We all use all three learning channels. In fact, we use all our senses in learning about the world around us, but each of us has a tendency to lean more heavily on one of the three learning channels – visual, auditory, or hands on. You can improve your study habits by developing all three learning channels.


  •  visualize what you are studying
  •  use color in your notes (colored pens, highlighters, etc.)
  •  visualize what the instructor is lecturing about
  •  draw pictures and diagrams
  •  use mind maps in your notes
  •  use picture and graphics to reinforce learning
  •  learn from videos


  •  listen to tapes of recorded assignments
  •  tape record your own textbook reading
  •  read out loud
  •  talk over ideas from class and what you are studying with other students
  •  participate in class discussions
  •  listen to audiotapes on the subject


  •  stand up and move around while you are studying
  •  take frequent breaks while studying
  •  make use of your hands and write things down as you study
  •  use the computer to reinforce learning
  •  be physically active; experiment with objects
  •  memorize or drill while walking or exercising

Reading and Studying Textbooks:

As soon as you buy your textbook for a class, give yourself a head start before going to class. Read the Table of Contents, prefaces, introduction, and any other up-front material in the book. Leaf through the book and see what it contains. Read the captions, read chapter titles, and go to the back of the book to see if there is a glossary, an index, answers to quizzes given throughout the text, etc.

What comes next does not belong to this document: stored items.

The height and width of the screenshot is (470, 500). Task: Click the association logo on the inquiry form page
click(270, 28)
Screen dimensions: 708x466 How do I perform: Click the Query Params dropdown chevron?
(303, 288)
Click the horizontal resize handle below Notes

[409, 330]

Get familiar with your book. Treat it like a tool you want to use with proficiency.

When you are ready to begin reading a chapter, don’t just plunge into your reading. Here is a sure-fire way to get the most out of your reading:

First, preview the chapter. Look at headings, subheadings, topic sentences, boldfaced and italicized words, pictures, diagrams, graphs, summaries, and review questions at the end.

Second, ask yourself questions about the subheadings.

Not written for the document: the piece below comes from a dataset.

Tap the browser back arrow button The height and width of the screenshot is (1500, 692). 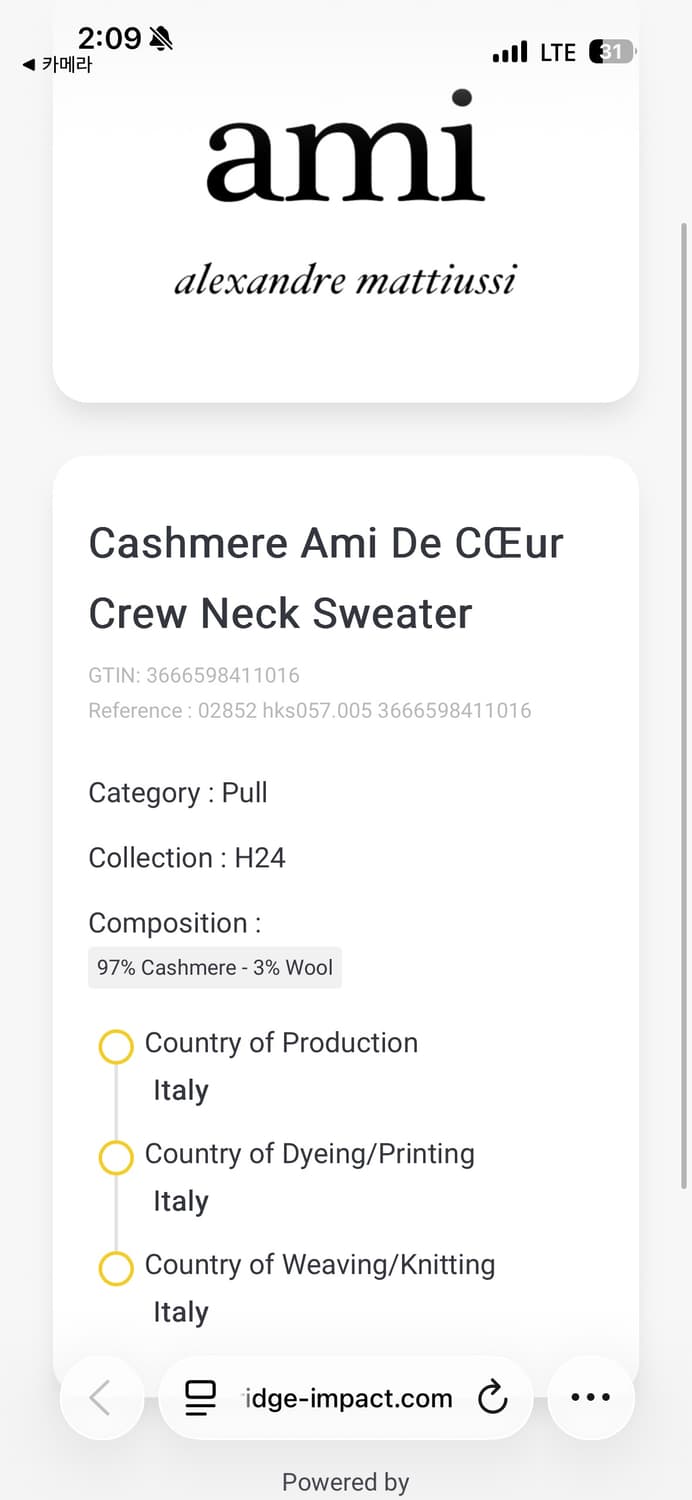[x=100, y=1397]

Third, read a section of the chapter (one subheading at a time). Put the book down and ask yourself what you just read. Did you understand what it was about? Could you answer questions about it? Could you explain it to
someone else? Continue reading and stopping to think about what you justread. Ask yourself questions.

Fourth, don’t skip any part of the chapter. Read the sidelines, the captions under photos, definitions, and any  additional information the author has included. It’s all there to help you learn.

Fifth, don’t be afraid to mark your text – use different colored highlighters for particularly important parts, but don’t defeat the purpose of highlighting by overdoing it.

Sixth, outline the chapter: When you have read the chapter through, go back and take notes. Define terms, draw diagrams, and explain things in your own words. Make up memory tricks to help you remember new terms.

Forexample, if you are studying the part of the brain called the “hippocampus” you may use a memory trick of association, picturing a “hippo” with a good memory, since the hippocampus deals with memory formation.

Seventh, draw arrows or other symbols to direct you to important details or definitions. If a word appears that you do not know, look it up and write the definition in the margin. Underline key points.

  1. Do not cram the night before a test. Distribute your review in half-hour segments over a period of days. If you do not adopt a structured study schedule, you will not master required course material and you will set yourself up to fail.
  2. Learning is accumulative. New ideas must be incorporated with previous material from lectures, readings, and any other assignments such as labs. You have to continuously make the connection in your mind from new material to previously learned material and/or experiences. Putting it all together is easier if you schedule time daily to read, to think, to write, to reflect, and to review.

Improved learning is the natural result of this few steps approach to studying and effectively using your time.

Not having enough time to study means you lack organization, so by managing your time, you have control over your life and a chance to do more of what you want to do.